- Challenge: Render the items from the start through the line containing "Looking at the" as a two-column CSV with the headers instruction and answer. Give one row per item, with each value in a single quoted field and line breaks replaced by spaces, and leave the pictures out.

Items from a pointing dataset
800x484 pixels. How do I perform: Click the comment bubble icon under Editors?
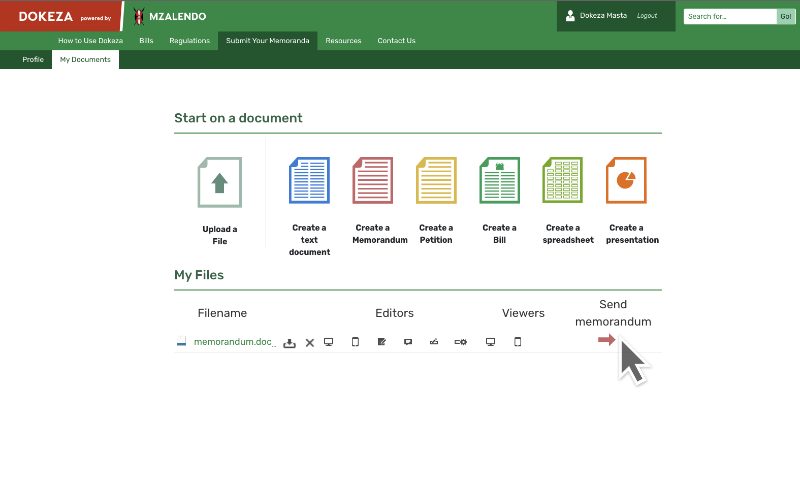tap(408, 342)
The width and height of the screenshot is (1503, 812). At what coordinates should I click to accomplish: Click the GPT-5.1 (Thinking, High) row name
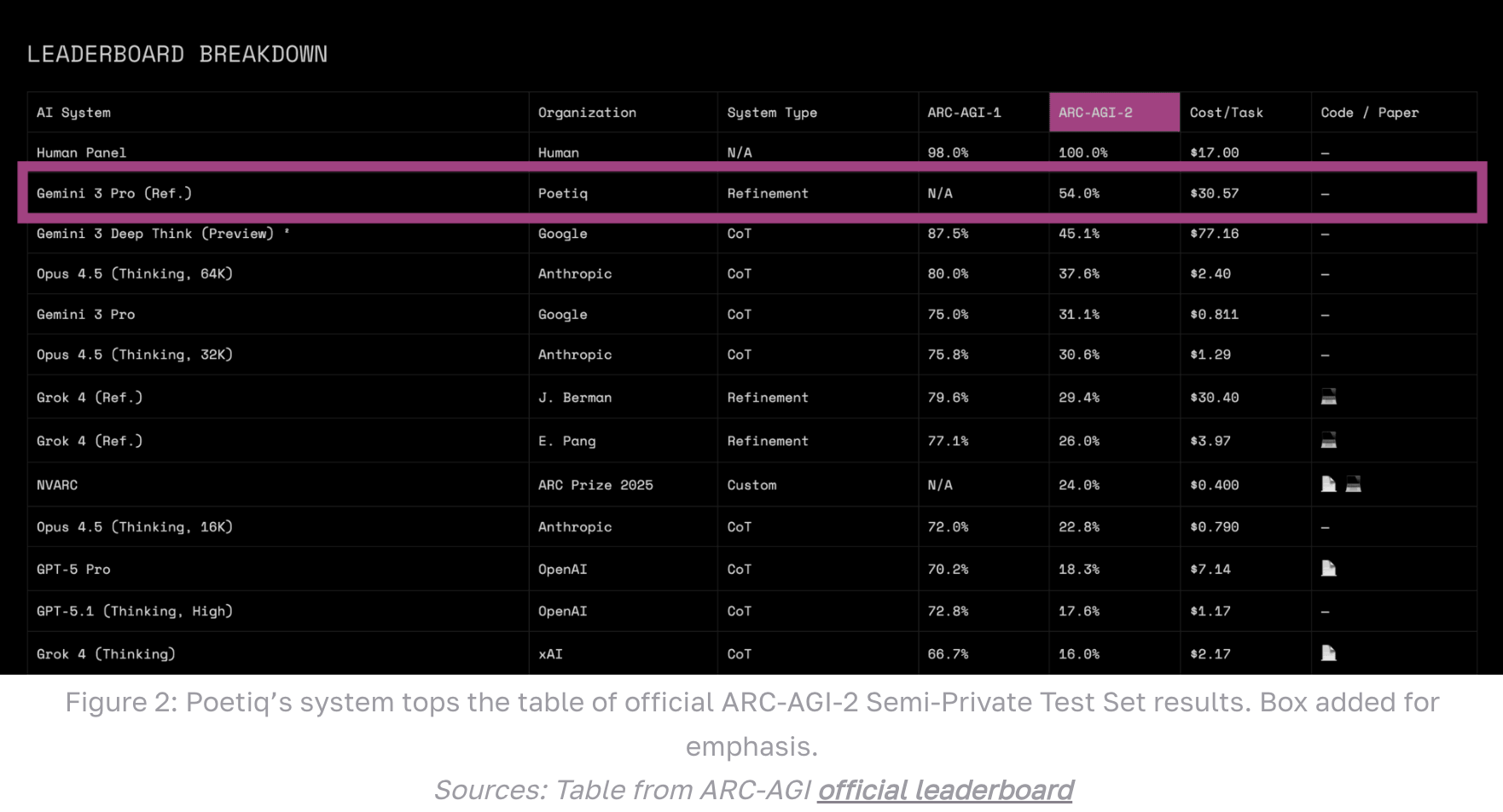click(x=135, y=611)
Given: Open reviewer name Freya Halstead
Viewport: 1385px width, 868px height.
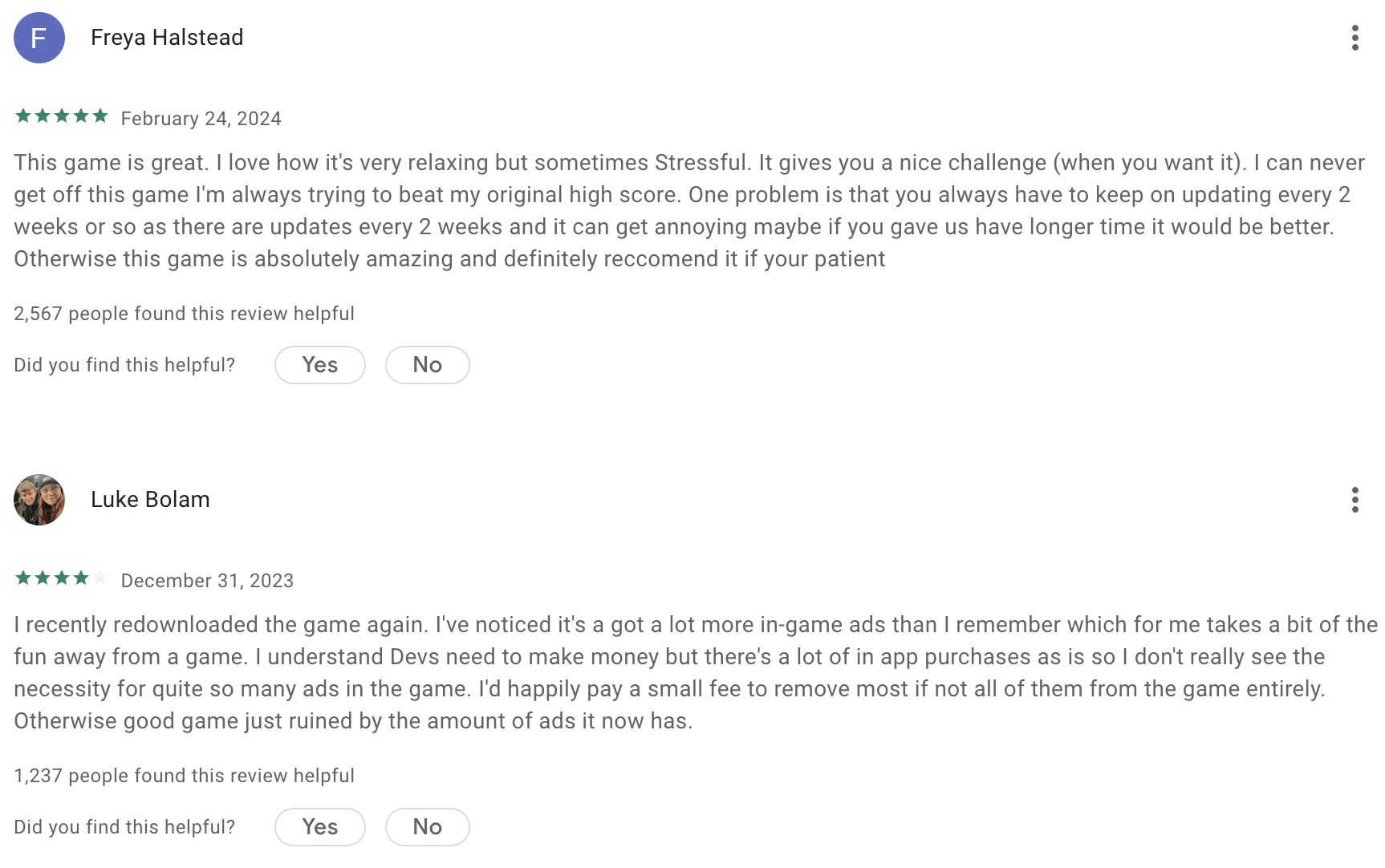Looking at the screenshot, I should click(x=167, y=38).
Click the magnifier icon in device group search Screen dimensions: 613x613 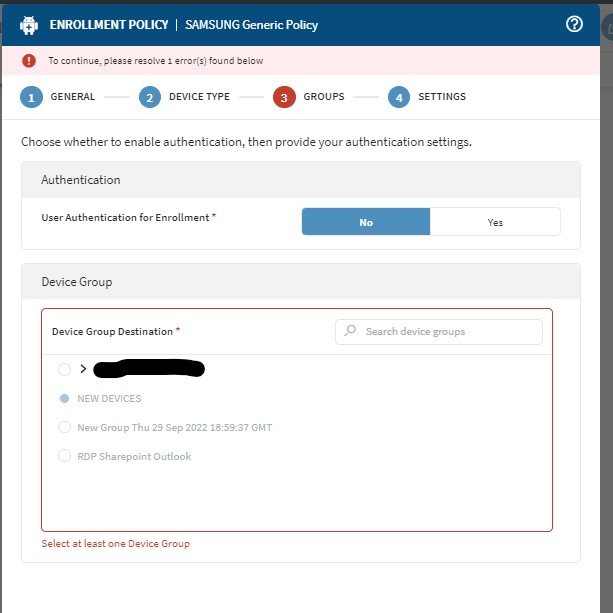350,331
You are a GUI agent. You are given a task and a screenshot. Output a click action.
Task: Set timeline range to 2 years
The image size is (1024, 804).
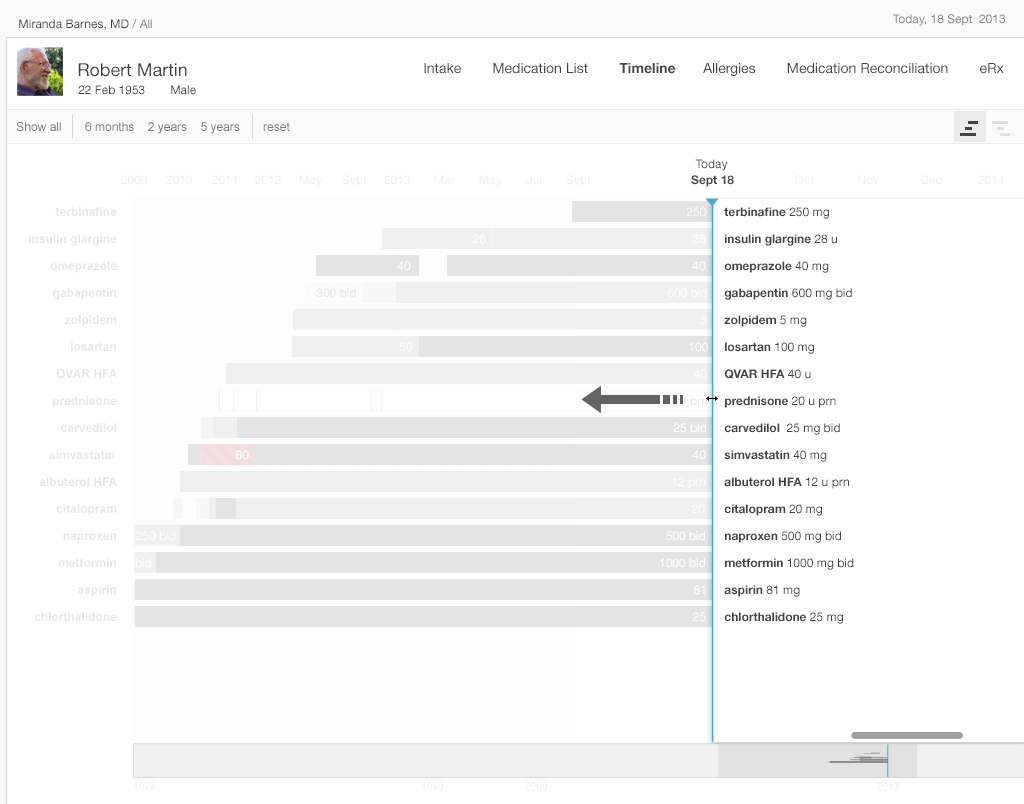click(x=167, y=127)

- Correct output:
instruction,answer
"800x484 pixels. How do I perform: Click the comment bubble icon under Editors?","tap(408, 342)"
"The width and height of the screenshot is (1503, 812). At what coordinates should I click to accomplish: Click the GPT-5.1 (Thinking, High) row name","click(x=135, y=611)"
"Given: Open reviewer name Freya Halstead Viewport: 1385px width, 868px height.","Looking at the screenshot, I should click(x=167, y=38)."